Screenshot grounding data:
*** Block opens ***

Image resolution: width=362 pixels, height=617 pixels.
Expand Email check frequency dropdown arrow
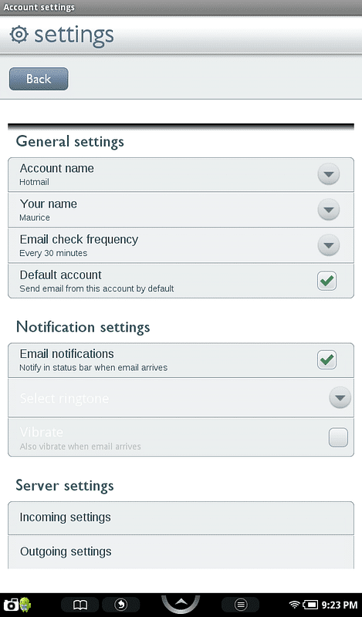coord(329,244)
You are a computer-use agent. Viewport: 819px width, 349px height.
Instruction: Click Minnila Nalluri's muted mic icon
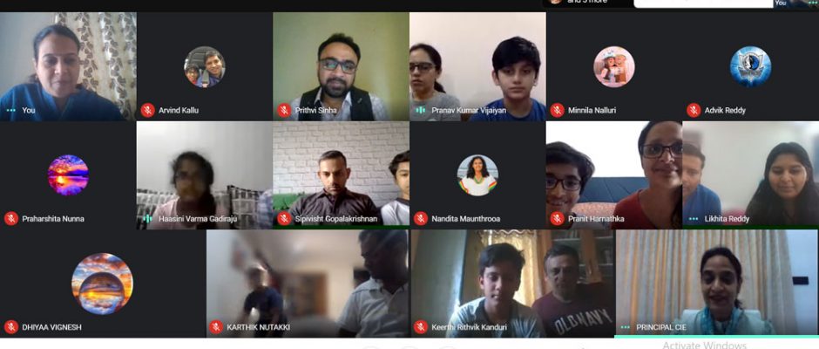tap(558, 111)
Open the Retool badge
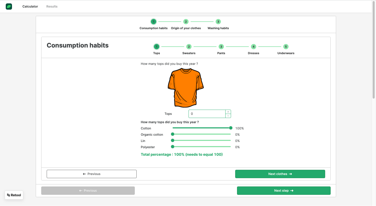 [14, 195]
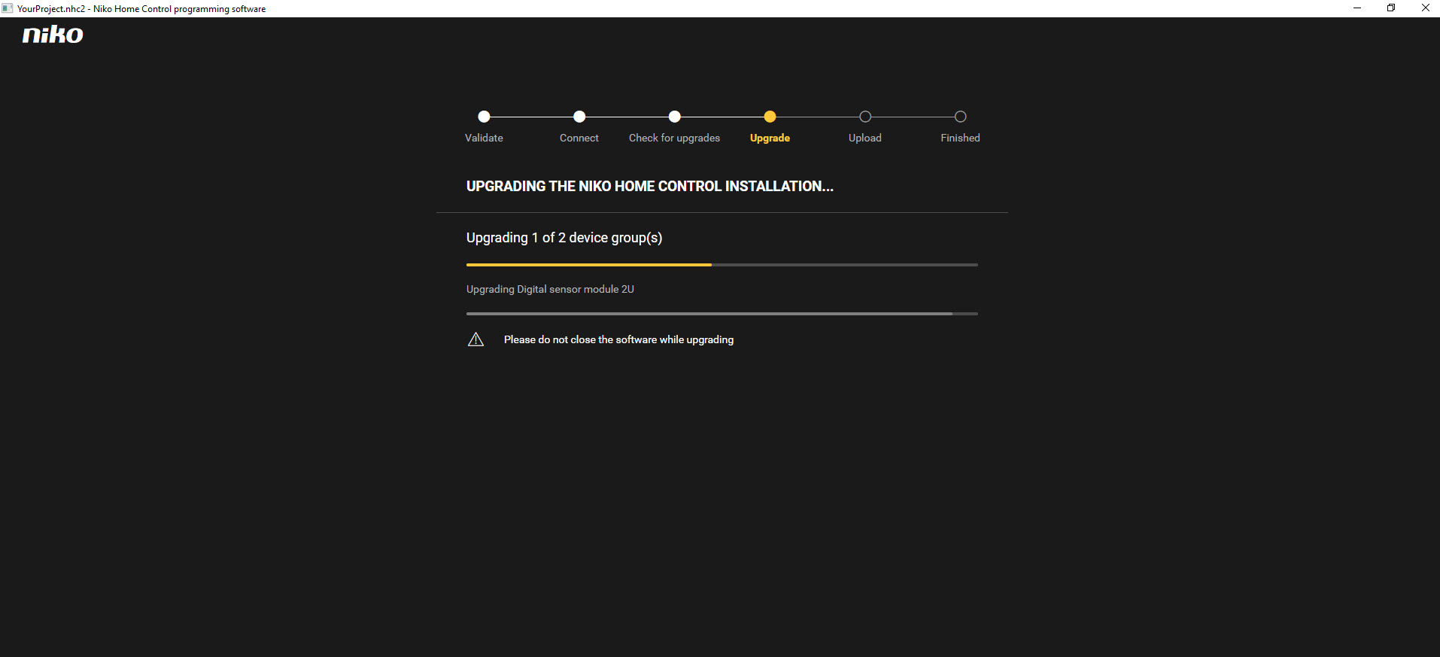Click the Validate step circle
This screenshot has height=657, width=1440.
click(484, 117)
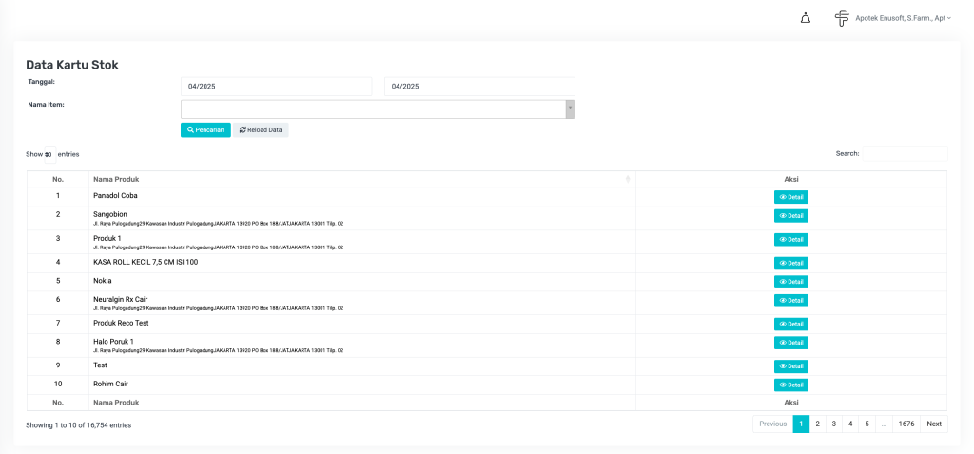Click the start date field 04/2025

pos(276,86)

*** Block closes ***

The entries are to be printed exactly as written; the pictures are to be left out.

Image resolution: width=362 pixels, height=617 pixels.
Expand Email check frequency dropdown arrow
coord(329,244)
You are a computer-use agent. Viewport: 819px width, 349px height.
Instruction: Click Minnila Nalluri's muted mic icon
tap(558, 111)
Open the Retool badge
 [14, 195]
Click the Validate step circle
This screenshot has height=657, width=1440.
click(484, 117)
Click the start date field 04/2025

pos(276,86)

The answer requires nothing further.